Considerações gerais acerca do direito subjetivo
Sumário: 1. Introdução; 2. O Que é Direito Subjetivo (A Dicotomia entre Direito Subjetivo e Direito Objetivo); 2.1 – O Dever Subjetivo; 3. As Teorias Acerca do Direito Subjetivo; 3.1 – A Teoria da Vontade de Windscheid; 3.2 – A Teoria do Interesse de Ihering; 3.3 – A Teoria Mista de Jellinek; 4. As Teorias Negativistas do Direito Subjetivo de Hans Kelsen e Léon Duguit; 5. A Relação Jurídica, seus Elementos e sua Ligação com o Direito Subjetivo; 5.1 – A Subjetividade e a Capacidade de ter direitos; 5.2 – A Relação do Direito Subjetivo com as Situações Jurídicas Subjetivas; 6. Considerações Finais; 7. Notas Bibliográficas.
1. Introdução
Este é um trabalho que tem por finalidade detalhar o estudo de um tema complexo, mas muito importante da teoria geral do direito.
Procuramos ao longo deste ensaio reunir as opiniões e os ensinamentos de grandes teóricos do direito, o que nos possibilitou uma visão global acerca do tema, aprofundando dessa forma, o nosso conhecimento sobre o direito subjetivo. No mundo jurídico atual impera a tecnicidade dos juristas que cada vez menos estão comprometidos em dar ao direito uma aplicação mais justa e social. Temos, portanto, de destacar a importância de se dar mais ênfase aos temas da teoria geral do direito.
Nesta humilde obra, procuramos mostrar, principalmente, o significado do direito subjetivo, suas origens, evolução teórica e sua forma de consecução.
Como em qualquer trabalho científico, nas primeiras linhas deste ensaio tentamos definir da melhor forma possível o conceito do nosso objeto de estudo – o direito subjetivo – reunindo os mais conceituados doutrinadores do direito como já dissemos. Após conceituarmos o direito subjetivo demonstraremos o debate teórico de juristas como Jellinek, Windscheid e Ihering na tentativa de explicar a natureza jurídica do direito subjetivo.
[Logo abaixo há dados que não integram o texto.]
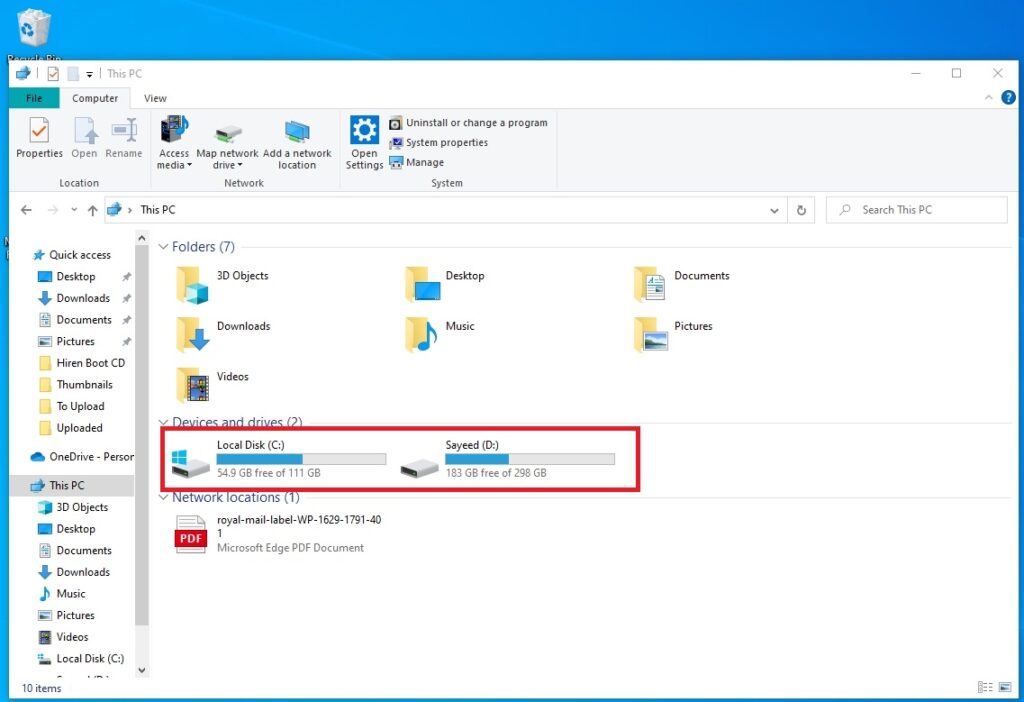
Task: Collapse the Folders (7) section
Action: 164,247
Falaremos também das opiniões contrárias à existência do direito subjetivo de Léon Duguit e Hans Kelsen, onde teremos a oportunidade observar o objetivismo de Hans Kelsen quando afirma que o direito subjetivo tem sua gênese no direito objetivo, ou seja, de um dado e pronto; e as declarações de Léon Duguit ao defender a idéia de que o direito corresponde à uma situação jurídica subjetiva.
Concluindo nossa pesquisa, teceremos alguns comentários ainda sobre a correlação de dependência do direito subjetivo com as chamadas situações jurídicas subjetivas, não esquecendo de falar a respeito da relação jurídica e seus elementos, a qual, como veremos, se constitui no meio através do qual o direito subjetivo se concretiza.
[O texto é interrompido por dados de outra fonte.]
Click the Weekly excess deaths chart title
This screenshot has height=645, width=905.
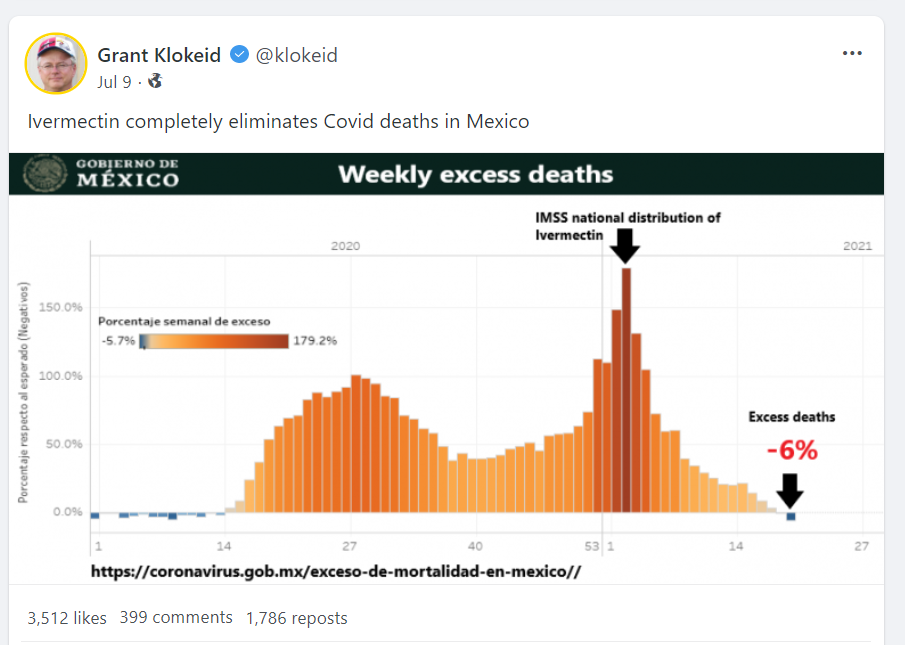tap(475, 175)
Por fim, ressaltamos mais uma vez aqui a importância de se estudar este tema da introdução ao estudo do direito para podermos, com ele, entendermos de forma mais aprofundada a origem de nossos direitos bem como as ditas relações intersubjetivas que tanto faz parte da vida do ser humano em sociedade.
2. O Que é Direito Subjetivo (A Dicotomia entre Direito Subjetivo e Direito Objetivo).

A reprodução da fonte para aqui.